(An excerpt from a dataset)
—————
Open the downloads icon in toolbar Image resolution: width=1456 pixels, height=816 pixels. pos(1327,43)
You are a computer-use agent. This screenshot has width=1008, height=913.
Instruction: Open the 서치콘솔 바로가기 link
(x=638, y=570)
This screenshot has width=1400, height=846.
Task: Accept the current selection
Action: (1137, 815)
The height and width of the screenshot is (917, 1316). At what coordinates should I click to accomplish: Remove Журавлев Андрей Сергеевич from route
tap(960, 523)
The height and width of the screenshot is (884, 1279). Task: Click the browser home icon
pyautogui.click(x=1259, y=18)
—————
--- TO DO ---
Reproduce all of the items above word for word, keeping every line unchanged.

--- FULL OUTPUT ---
Open the downloads icon in toolbar Image resolution: width=1456 pixels, height=816 pixels. pos(1327,43)
You are a computer-use agent. This screenshot has width=1008, height=913.
Instruction: Open the 서치콘솔 바로가기 link
(x=638, y=570)
This screenshot has width=1400, height=846.
Task: Accept the current selection
Action: (1137, 815)
The height and width of the screenshot is (917, 1316). At what coordinates should I click to accomplish: Remove Журавлев Андрей Сергеевич from route
tap(960, 523)
The height and width of the screenshot is (884, 1279). Task: Click the browser home icon
pyautogui.click(x=1259, y=18)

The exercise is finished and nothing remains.